Let's not mislead anyone by telling them that "PayPal add 3%" is perfectly legal, because it is not and is also against PayPal's policy because it is illegal. We do not condone it and this is why we have it in our Classified Rules. Of course we do not condone any type of illegal activity here at the Shack, whether we agree with it or not.


----------



## superchad (Mar 7, 2008)

I dont see it as illegal and its obvious most dont either but we all are free to interpret words the way we want...God Bless America!


----------



## Otto (May 18, 2006)

superchad said:


> I dont see it as illegal and its obvious most dont either but we all are free to interpret words the way we want...God Bless America!


I guess you can interpret it any way you want, but I do believe it's specifically saying that you can't impose a "surcharge" or "fee" for using PayPal or credit cards. I believe this is the exact reason that it's not allowed on eBay. A long time ago, sellers would dump the 3% on the buyer in eBay transactions, but eBay barred that practice.

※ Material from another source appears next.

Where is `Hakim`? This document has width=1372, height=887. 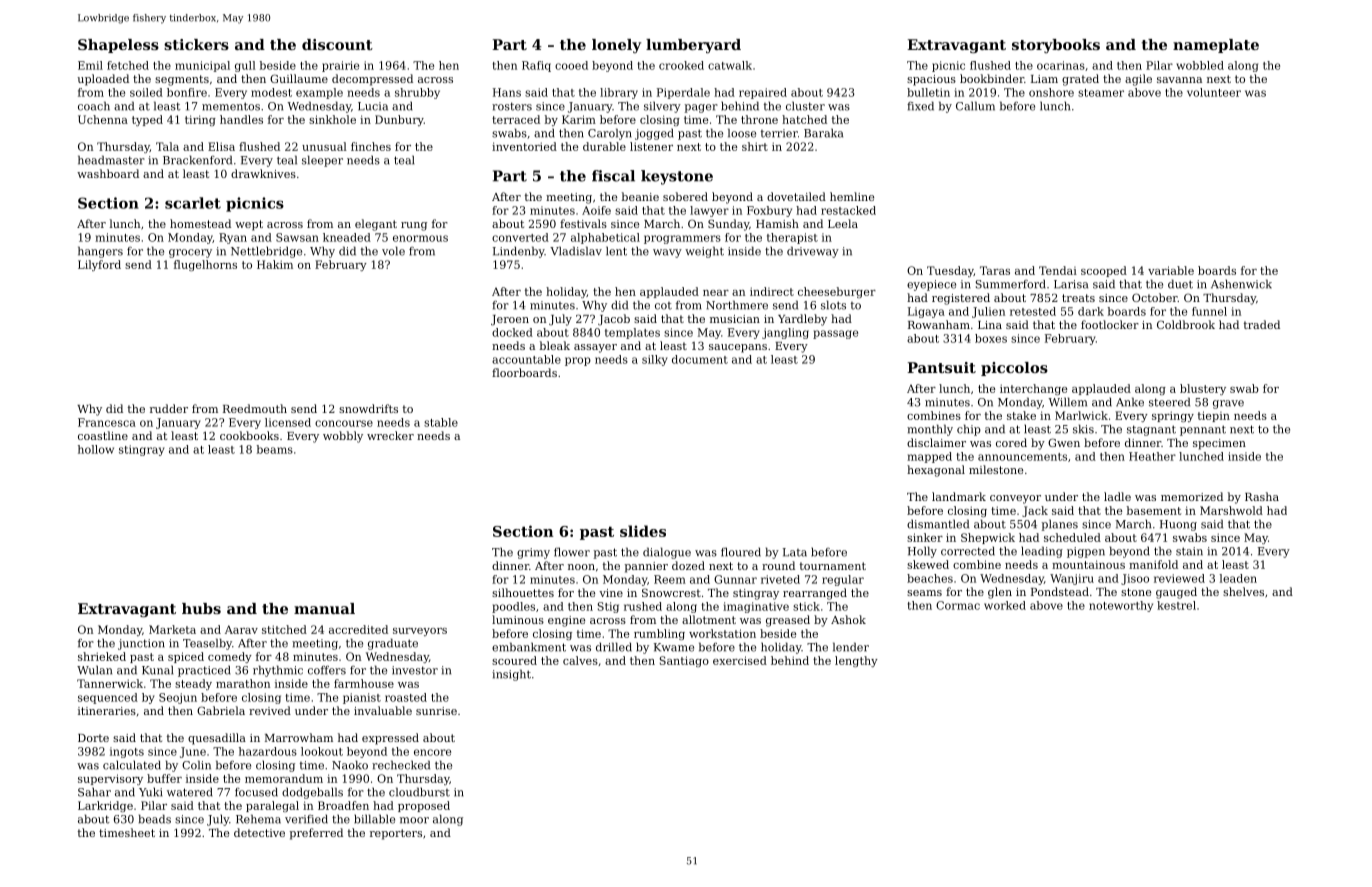
Hakim is located at coordinates (275, 264).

I believe that action was due the laws alluded to in the PayPal rules snippet, and I would suspect that lawyers were involved to interpret the wording (as well as create the original wording).

So, yeah, I guess you can interpret it any way you want.

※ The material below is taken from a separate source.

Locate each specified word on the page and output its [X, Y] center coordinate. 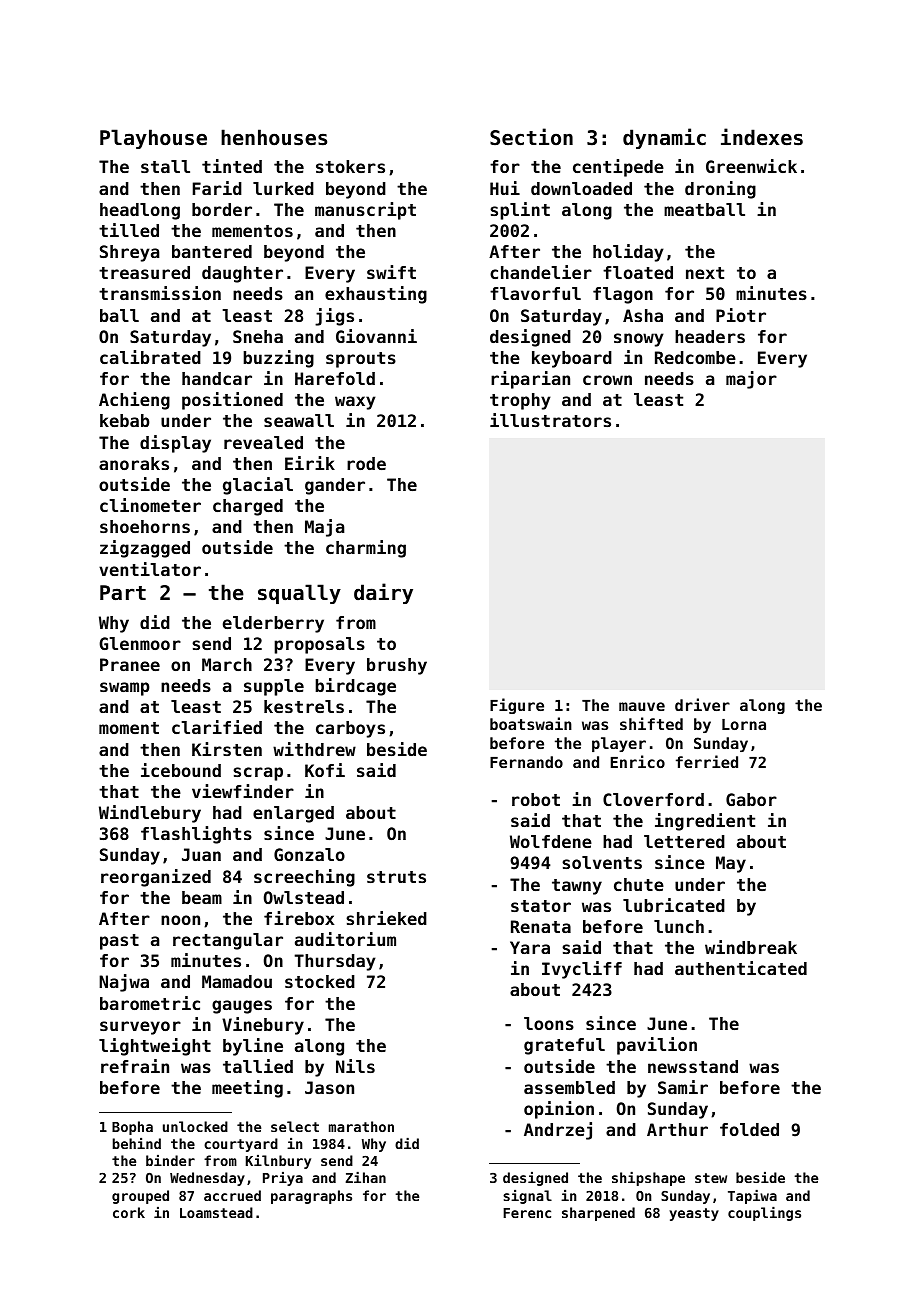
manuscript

What would you think if the next time you when to Home Depot, they charged you an extra 3% for using your credit card?


----------



## bobgpsr (Apr 20, 2006)

The funny thing is when you get a a haggling situation with a small business and you make offers and get counteroffers somethings you hear "Since you are using cash, I'll make you this offer...".


----------



## Sonnie (Apr 11, 2006)

> I dont see it as illegal and its obvious most dont either but we all are free to interpret words the way we want...God Bless America!


It does not really matter how we interpret (it is actually already interpreted for us in black and white text) or how we see it... it is how it is... and that is what we will follow here at Home Theater Shack.



> "No Surcharges. Under Visa, MasterCard, Discover and American Express regulations and the laws of several states, including California, merchants may not charge a fee to the buyer for accepting credit card payments (often called a "surcharge")."


"PayPal Add 3%" is illegal and will not be allowed here at the Shack!


----------